- [What you are asked to do]
Starting at the line that holds "Given: Click the step 1 circle icon", transcribe every line to the end of the data exactly; include no other lines.

- [Exercise data]
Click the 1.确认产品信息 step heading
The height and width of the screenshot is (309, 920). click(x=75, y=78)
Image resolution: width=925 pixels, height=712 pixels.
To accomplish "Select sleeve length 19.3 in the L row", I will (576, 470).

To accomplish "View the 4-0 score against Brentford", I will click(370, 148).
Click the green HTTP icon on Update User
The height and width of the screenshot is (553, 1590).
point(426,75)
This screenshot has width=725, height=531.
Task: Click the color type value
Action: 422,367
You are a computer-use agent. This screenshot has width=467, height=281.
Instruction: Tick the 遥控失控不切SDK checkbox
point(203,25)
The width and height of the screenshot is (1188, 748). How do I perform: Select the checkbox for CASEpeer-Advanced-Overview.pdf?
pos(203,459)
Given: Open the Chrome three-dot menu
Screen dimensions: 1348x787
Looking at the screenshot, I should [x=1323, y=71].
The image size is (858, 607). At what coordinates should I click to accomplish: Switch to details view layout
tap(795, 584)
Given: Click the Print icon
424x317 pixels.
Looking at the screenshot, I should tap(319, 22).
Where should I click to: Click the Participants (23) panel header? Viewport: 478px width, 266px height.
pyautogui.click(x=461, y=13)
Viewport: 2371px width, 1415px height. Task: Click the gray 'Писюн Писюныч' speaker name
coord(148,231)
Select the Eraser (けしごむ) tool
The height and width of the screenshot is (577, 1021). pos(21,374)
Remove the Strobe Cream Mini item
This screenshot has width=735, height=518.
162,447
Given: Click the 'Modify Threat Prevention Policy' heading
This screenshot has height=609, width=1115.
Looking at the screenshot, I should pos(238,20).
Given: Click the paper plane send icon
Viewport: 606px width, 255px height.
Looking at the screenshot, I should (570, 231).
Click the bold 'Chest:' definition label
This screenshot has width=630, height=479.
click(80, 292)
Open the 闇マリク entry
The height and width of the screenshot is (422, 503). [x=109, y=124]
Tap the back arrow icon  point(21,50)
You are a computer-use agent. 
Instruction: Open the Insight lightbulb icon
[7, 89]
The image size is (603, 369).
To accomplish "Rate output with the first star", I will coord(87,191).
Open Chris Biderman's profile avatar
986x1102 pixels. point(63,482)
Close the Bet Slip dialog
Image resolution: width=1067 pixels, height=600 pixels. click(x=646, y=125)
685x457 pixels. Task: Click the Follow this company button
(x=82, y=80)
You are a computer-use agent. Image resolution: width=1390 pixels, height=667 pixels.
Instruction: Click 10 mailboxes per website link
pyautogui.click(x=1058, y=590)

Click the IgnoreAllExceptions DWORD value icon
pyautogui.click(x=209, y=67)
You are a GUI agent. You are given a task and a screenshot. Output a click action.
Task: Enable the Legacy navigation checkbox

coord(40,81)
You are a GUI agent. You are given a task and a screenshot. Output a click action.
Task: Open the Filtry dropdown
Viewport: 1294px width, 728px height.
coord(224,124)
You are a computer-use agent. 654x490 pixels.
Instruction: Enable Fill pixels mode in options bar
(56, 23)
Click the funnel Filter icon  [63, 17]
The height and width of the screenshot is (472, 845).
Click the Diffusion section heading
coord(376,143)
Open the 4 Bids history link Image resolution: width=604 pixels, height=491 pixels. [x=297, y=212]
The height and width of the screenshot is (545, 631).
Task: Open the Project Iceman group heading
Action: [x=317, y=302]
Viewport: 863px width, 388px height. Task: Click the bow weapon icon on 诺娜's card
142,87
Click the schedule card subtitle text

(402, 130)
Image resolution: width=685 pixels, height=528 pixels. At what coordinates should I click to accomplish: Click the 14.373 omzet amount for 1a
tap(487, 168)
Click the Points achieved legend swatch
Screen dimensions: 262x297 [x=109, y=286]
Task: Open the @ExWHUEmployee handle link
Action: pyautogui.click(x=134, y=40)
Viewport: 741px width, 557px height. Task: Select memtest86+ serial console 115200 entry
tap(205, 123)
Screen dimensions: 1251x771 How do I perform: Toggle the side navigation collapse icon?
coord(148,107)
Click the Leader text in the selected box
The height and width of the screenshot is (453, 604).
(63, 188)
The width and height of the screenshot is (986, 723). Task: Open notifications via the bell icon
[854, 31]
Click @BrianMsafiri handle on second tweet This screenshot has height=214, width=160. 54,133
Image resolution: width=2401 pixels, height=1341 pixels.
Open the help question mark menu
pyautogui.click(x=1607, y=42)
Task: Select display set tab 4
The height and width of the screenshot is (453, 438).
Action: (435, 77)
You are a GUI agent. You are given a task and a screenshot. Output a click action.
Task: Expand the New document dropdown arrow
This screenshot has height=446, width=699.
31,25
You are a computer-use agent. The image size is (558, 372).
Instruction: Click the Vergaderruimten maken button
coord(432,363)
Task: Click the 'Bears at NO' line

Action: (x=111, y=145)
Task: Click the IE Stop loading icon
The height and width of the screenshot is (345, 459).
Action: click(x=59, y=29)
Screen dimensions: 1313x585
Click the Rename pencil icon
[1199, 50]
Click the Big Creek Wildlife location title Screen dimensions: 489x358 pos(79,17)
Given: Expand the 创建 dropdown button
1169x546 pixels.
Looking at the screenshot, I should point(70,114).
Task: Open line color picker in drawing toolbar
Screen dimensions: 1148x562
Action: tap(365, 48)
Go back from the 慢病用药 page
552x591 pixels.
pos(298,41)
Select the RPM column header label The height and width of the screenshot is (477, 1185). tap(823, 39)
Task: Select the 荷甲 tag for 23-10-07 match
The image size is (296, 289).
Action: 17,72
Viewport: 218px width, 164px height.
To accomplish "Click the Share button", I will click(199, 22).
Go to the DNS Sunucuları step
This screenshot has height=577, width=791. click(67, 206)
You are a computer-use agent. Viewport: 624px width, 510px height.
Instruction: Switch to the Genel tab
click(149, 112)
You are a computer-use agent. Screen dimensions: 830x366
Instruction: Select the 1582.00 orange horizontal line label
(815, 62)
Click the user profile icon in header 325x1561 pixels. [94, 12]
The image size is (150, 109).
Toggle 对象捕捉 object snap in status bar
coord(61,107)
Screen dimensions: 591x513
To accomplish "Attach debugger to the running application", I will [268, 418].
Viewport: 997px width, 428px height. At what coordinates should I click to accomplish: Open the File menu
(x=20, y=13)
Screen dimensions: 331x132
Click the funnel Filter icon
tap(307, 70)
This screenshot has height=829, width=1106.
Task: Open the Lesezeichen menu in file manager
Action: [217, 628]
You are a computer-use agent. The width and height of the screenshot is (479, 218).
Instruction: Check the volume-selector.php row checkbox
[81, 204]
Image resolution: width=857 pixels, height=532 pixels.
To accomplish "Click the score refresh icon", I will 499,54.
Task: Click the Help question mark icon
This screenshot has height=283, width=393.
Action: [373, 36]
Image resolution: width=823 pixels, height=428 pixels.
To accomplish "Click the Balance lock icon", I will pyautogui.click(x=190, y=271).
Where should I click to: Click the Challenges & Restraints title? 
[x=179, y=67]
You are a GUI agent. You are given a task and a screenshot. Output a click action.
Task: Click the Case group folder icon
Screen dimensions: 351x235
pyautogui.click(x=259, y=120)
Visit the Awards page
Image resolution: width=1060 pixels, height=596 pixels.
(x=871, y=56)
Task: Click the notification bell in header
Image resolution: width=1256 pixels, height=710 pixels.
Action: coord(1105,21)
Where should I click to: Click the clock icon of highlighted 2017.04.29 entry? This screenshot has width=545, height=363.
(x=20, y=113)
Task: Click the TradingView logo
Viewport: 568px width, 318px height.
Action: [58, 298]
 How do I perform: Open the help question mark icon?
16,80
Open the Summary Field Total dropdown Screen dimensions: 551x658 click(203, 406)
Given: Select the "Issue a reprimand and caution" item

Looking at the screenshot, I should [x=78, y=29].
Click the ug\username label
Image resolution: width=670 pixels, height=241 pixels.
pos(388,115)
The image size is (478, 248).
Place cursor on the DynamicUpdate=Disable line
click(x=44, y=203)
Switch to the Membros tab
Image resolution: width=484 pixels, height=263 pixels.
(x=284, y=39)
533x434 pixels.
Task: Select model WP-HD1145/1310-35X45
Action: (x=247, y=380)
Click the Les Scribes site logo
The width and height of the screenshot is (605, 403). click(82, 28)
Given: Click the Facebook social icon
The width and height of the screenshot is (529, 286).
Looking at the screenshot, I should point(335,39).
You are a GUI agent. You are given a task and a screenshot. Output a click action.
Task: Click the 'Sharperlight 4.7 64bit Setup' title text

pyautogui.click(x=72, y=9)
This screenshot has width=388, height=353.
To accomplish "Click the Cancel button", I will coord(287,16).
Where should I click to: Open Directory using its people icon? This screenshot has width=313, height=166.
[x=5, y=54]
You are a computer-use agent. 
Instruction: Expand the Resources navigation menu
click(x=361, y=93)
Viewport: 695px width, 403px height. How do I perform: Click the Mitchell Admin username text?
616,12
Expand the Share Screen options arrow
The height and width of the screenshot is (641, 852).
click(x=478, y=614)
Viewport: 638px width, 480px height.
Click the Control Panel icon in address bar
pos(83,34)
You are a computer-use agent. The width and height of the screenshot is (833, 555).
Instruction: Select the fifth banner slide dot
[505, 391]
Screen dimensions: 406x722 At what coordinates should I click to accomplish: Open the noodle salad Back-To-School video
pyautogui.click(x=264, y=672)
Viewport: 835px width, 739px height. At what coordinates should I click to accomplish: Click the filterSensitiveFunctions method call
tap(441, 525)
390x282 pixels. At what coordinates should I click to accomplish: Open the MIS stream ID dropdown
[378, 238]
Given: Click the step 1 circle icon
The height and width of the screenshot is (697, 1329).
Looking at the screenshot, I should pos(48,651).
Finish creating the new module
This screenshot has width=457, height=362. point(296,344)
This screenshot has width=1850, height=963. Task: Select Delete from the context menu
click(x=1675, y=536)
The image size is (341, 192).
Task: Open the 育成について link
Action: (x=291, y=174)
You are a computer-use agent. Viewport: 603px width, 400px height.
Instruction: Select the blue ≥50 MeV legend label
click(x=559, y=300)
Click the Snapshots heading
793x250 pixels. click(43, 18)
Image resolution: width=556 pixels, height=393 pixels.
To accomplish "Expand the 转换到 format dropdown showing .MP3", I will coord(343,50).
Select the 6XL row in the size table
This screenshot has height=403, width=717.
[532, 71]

- [Result of the task]
Given: Click the step 1 circle icon
The height and width of the screenshot is (697, 1329).
Looking at the screenshot, I should pos(48,651).
Finish creating the new module
This screenshot has width=457, height=362. point(296,344)
This screenshot has width=1850, height=963. Task: Select Delete from the context menu
click(x=1675, y=536)
The image size is (341, 192).
Task: Open the 育成について link
Action: (x=291, y=174)
You are a computer-use agent. Viewport: 603px width, 400px height.
Instruction: Select the blue ≥50 MeV legend label
click(x=559, y=300)
Click the Snapshots heading
793x250 pixels. click(43, 18)
Image resolution: width=556 pixels, height=393 pixels.
To accomplish "Expand the 转换到 format dropdown showing .MP3", I will coord(343,50).
Select the 6XL row in the size table
This screenshot has height=403, width=717.
[532, 71]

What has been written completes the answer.